The paradox here is clear. Conservatives constantly champion supply-side and trickle-down economics. But if they gave in to the Byrd Rule, they must have been conceding the fact that the tax cuts were going to have a negative effect on the deficit in 10 years. (Or they’ll just chalk it up to meaningless politically maneuvering to get their desired legislation passed.)

For the record – and before I get jumped on by someone on the Right – I do absolutely believe that tax cuts stimulate the economy. But they can’t “just” stimulate the economy – they have to do so to such a degree that they generate enough new taxable revenue to offset themselves, and this is trickier.

Example: if you have a 25% tax rate, cutting $1 in taxes means that $1 cut has to generate $4 in taxable revenue in order to replace the $1 you just cut from actual tax revenue (25% of the $4 in newly-generated taxable revenue replaces the $1 we just cut from actual tax revenue).
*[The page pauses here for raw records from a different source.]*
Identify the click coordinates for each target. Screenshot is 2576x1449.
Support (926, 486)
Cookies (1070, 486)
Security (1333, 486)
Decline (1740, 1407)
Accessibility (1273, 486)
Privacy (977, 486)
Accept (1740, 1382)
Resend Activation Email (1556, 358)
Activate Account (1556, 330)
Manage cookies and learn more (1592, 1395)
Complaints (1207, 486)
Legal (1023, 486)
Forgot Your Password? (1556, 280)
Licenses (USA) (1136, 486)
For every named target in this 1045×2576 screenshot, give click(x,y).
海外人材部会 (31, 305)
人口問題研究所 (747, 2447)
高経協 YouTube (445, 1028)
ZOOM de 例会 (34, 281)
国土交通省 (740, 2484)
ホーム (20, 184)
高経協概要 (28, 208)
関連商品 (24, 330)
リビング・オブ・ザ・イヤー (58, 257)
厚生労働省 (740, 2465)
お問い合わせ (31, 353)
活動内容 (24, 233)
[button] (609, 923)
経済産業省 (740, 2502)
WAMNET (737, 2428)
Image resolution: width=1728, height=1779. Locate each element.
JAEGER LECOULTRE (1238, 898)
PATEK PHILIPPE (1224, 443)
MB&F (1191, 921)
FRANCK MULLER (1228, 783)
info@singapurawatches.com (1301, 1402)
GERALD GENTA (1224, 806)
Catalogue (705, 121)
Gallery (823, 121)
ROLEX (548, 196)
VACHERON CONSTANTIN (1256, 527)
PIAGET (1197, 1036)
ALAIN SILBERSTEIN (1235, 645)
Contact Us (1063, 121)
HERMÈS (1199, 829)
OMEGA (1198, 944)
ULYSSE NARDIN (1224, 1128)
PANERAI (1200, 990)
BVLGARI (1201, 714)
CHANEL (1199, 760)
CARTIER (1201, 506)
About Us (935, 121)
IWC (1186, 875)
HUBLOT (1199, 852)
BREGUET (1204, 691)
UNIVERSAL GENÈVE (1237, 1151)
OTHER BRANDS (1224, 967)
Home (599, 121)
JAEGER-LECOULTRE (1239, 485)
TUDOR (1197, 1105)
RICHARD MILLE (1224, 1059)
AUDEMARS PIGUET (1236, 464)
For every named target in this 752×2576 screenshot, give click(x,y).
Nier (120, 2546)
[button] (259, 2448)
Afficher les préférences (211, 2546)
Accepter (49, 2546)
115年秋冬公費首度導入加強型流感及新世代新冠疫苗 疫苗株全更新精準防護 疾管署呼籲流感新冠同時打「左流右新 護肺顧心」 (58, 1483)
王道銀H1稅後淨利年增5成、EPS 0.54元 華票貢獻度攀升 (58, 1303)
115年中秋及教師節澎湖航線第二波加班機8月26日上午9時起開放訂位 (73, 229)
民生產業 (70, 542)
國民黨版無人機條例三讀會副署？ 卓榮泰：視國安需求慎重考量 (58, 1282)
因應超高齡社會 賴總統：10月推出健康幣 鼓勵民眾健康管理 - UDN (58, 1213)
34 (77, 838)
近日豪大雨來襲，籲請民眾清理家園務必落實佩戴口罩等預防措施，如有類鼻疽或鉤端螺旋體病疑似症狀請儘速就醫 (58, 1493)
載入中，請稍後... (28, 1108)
With a 90% tax rate, your $1 tax cut would have to generate just $1.10 in new revenue.

So, do tax cuts stimulate the economy that much? At our current tax level, I personally doubt it, but I don’t know for sure. Furthermore, I don’t think anyone can know for sure because getting an exact measurement on the effect of a tax cut is next to impossible, given all the other things going on in the economy at any given time (for instance, inflation and population growth alone will roughly double our GDP every decade).

In the end, everyone is just guessing. They all trot out their pet reasons, but our economy is such a massively complex moving target, that no one knows for sure.